Interestingly they also respond to anesthetics. He says that “you can put a plant out with a human anesthetic. … And not only that, plants produce their own compounds that are anesthetic to us.”
They also seem to have some form of humanlike memory. Pollan says that an experiment done by animal biologist Monica Gagliano presented research suggesting that the mimosa pudica plant can learn from experience. Mimosa is a plant that looks something like a fern. It temporarily collapses its leaves when it is disturbed. So Gagliano set up a contraption that would drop the mimosa plant without hurting it. When the plant was dropped, as expected, its leaves collapsed. She continued dropping the plants every five to six seconds. “After five or six drops, the plants would stop responding, as if they’d learned to tune out the stimulus as irrelevent,” Pollan says. “This is a very important part of learning — to learn what you can safely ignore in your environment.” This seems interestingly similar to the results produced by Pavlov’s famous extinction experiment where he showed that certain instinctive or reflexive behavior was learned by animals and could be eliminated (or mitigated) through repetition.
Pollan says that “They had made the distinction that [dropping] was a signal they could safely ignore. And what was more incredible is that [Gagliano] would retest them every week for four weeks and, for a month, they continued to remember their lesson.”
Pollan says that not everyone accepts that what Gagliano describes is really learning. In fact, there are many critics with many alternative theories for explaining the response of the plants.
However, Pollan says that “Plants can do incredible things.
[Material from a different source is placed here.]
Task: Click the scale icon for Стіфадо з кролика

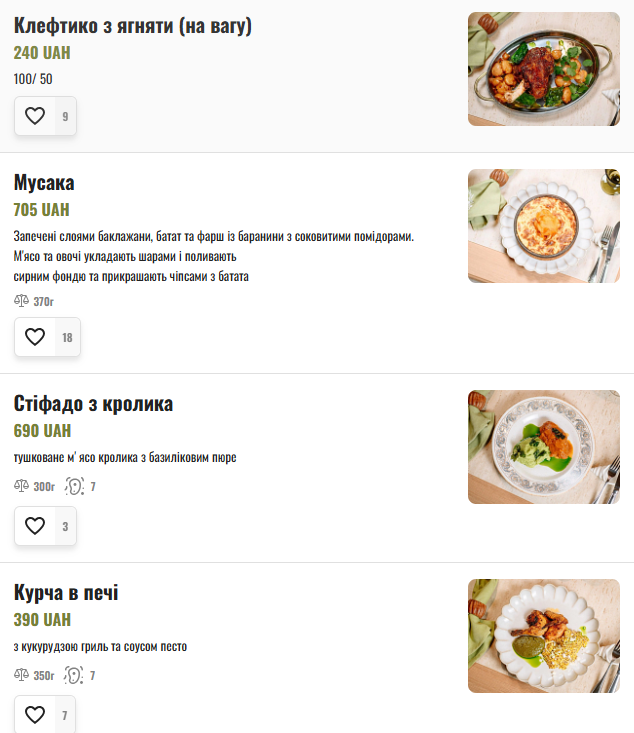Action: pyautogui.click(x=22, y=486)
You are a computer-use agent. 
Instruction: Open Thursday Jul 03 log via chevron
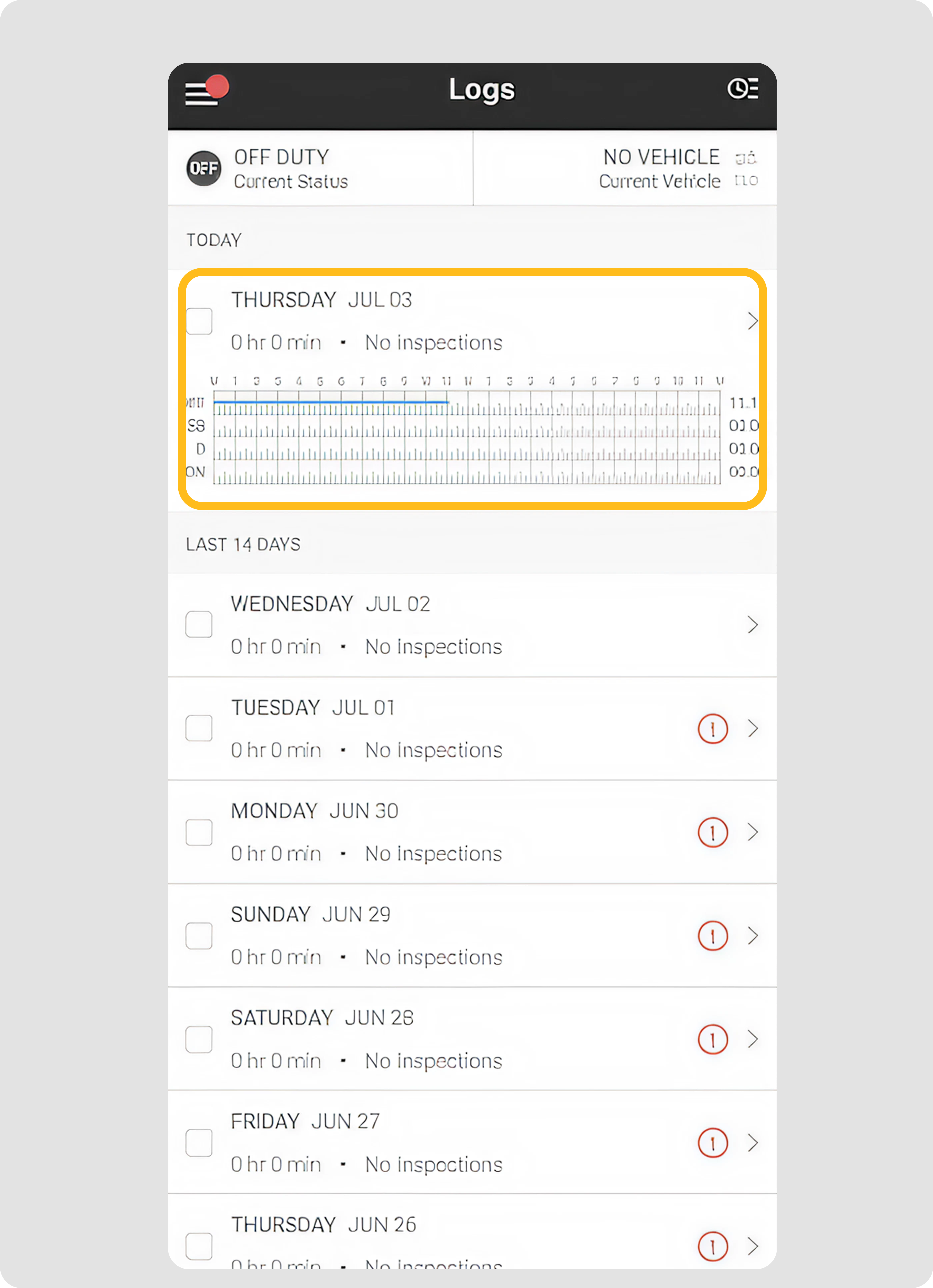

They do seem to remember stresses and events, like that experiment. They do have the ability to respond to 15 to 20 environmental variables”. The question is, is appropriate to call this learning or intelligence? Is it some form of consciousness? Some plant neurobiologists believe that plants are conscious — not self-conscious, but conscious in the sense they know where they are in space … and react appropriately to their position in space.”